What dates patterns do we recognize?
Our parser recognizes a lot of date formats, and the list is always growing. We'll add an exhaustive list here at a later time, but for now you should be able to count on all these formats:
- January 20th 2015
- January 20 2015
- Jan 20 2015
- 20 Jan
- Jan 2015
- January 2015
- 2015 January
Other things to keep in mind:
- Keep in mind that the day of the month really is not important to CFO Scoreboard. On an income statement each column should contain the entire record of transactions for the whole month. On the balance sheet, CFOS assumes that the balances were generated on the last day of the month, but it really doesn't matter what day of the month each balance came from. As long as they are consistently taken on the (e.g) 1st, 15th, last day, or what have you, all of the math and optics within CFO Scoreboard will still function as usual.
This means, if you're having trouble with dates in a spreadsheets, just convert a couple of the columns to the format January 2015 (our personal favorite) and then click and drag to extend that pattern to all other columns.
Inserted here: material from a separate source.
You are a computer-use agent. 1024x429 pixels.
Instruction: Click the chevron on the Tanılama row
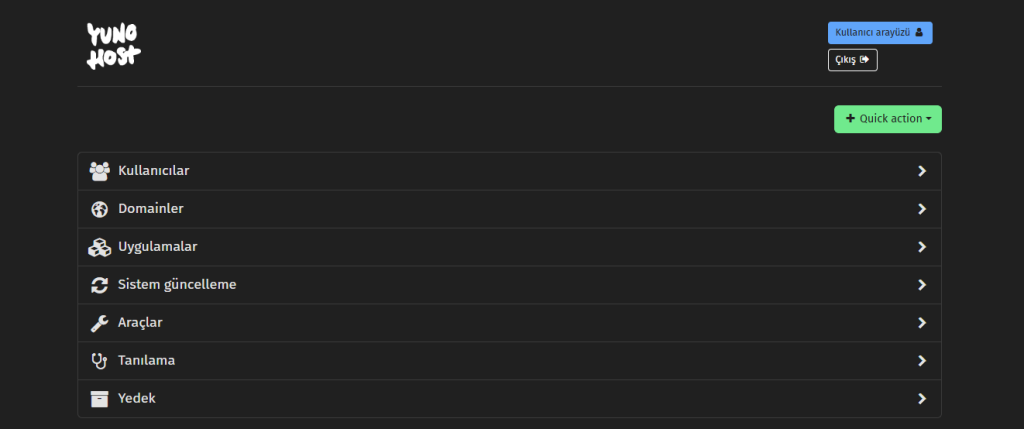pos(921,360)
- Be wary of European or continental date formats -- we have support for some of them, but not all, because for instance it is not possible for CFOS to automatically "know" whether 5/6/14 refers to May 6th or June 5th. Since most of our users are in North America, CFOS will assume 5/6 == May 6th. If your European or foreign client is having trouble getting dates parsed correctly, you may consider quickly converting their dates to the same format noted above (e.g January 2015, February 2015, etc.) in order to eliminate the ambiguity and get a clean import.
- If you're having inexplicable date problems during import, pay attention to cell format within Excel. Generally dates should be in the format TEXT if they're written out by hand. If they're exported from an accounting system in a numeric format such as 1/20/2015, then they'll be formatted as DATE, and usually that's just fine as well.